Finalmente se terminó el misterio. La tercera temporada de Euphoria aterrizó en HBO Max este domingo 12 de abril de 2026, y el reencuentro con los personajes de Sam Levinson no fue precisamente luminoso. Con un salto temporal de varios años, la serie abandona los pasillos de la preparatoria para mostrar a una Rue (Zendaya) y compañía lidiando con las consecuencias de sus decisiones adolescentes en plena vida adulta.
El primer episodio, titulado "Ándale", nos sitúa en una realidad asfixiante. Rue trabaja ahora como "mula" transportando drogas para saldar una deuda millonaria con Laurie, la traficante que la acecha desde la temporada anterior. En medio de este caos, el personaje de Zendaya (que sigue siendo el pilar interpretativo de la serie) busca una redención inesperada en el cristianismo, un eje místico que parece será central en esta entrega. Mientras tanto, el resto del grupo no corre mejor suerte: Cassie y Nate preparan una boda marcada por la toxicidad y la monetización de contenido en redes, y Maddy intenta abrirse camino como representante de influencers.

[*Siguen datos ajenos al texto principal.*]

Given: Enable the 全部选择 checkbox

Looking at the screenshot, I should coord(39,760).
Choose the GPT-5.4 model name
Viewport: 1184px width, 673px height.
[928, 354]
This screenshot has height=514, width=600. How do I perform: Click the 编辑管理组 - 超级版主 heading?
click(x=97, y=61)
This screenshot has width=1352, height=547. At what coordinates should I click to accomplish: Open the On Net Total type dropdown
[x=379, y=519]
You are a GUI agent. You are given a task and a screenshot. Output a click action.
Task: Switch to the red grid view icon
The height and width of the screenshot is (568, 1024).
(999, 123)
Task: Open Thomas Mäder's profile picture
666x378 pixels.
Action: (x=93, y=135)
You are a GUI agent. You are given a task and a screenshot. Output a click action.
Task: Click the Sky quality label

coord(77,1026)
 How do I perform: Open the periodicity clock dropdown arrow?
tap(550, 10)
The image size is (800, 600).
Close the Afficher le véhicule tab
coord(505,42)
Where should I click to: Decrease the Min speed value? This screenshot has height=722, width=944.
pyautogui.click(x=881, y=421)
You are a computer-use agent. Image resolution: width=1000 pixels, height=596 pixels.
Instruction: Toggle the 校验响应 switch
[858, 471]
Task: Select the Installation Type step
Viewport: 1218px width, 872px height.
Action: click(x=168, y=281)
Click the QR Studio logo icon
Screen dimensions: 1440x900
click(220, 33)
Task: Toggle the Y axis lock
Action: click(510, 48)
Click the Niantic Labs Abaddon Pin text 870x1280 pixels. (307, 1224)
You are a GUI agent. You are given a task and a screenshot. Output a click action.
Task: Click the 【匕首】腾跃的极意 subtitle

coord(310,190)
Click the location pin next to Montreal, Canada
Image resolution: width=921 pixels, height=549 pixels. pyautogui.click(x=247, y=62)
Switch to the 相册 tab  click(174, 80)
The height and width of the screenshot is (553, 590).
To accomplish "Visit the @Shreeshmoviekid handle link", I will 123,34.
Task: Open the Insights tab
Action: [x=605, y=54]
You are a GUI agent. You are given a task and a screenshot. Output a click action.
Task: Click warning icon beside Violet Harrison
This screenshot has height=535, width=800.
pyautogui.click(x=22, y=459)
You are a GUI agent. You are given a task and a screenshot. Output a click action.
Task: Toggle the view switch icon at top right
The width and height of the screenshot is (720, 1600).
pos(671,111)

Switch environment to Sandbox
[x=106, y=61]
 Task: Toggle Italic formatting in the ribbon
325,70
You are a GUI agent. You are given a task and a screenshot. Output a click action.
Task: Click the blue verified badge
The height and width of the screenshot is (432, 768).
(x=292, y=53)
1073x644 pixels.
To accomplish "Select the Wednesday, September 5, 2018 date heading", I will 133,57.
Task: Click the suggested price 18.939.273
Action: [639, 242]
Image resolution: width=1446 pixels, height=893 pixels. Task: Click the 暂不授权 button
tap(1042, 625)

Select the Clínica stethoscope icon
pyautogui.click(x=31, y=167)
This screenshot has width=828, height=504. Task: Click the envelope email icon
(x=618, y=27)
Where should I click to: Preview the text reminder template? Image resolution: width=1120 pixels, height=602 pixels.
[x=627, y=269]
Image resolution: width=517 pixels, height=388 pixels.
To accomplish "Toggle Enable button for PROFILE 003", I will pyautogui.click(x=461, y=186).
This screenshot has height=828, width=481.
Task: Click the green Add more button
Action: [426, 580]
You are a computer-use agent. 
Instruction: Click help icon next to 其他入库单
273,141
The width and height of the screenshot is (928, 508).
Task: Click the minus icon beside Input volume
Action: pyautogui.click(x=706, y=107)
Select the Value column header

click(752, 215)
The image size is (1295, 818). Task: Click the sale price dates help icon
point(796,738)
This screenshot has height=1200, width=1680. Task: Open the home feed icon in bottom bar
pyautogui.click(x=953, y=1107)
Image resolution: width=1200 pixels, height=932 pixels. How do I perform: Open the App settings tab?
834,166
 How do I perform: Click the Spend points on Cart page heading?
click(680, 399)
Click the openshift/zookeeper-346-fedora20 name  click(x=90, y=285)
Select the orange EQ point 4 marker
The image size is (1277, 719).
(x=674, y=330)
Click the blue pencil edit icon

Uno de los puntos más sensibles del estreno fue el manejo de las ausencias reales del elenco. Tras los fallecimientos de Angus Cloud (Fezco) y Eric Dane (quien terminó sus escenas antes de morir en febrero de este año), la serie optó por mantener vivo a Fez, quien cumple condena en prisión, mientras que el episodio incluyó sentidos homenajes In Memoriam para los actores y el productor Kevin Turen. Aunque la crítica internacional se muestra dividida sobre si la trama está a la altura de la espera, la apuesta estética (rodada nuevamente en película analógica) sigue siendo el envoltorio hipnótico que mantiene a la audiencia cautivada.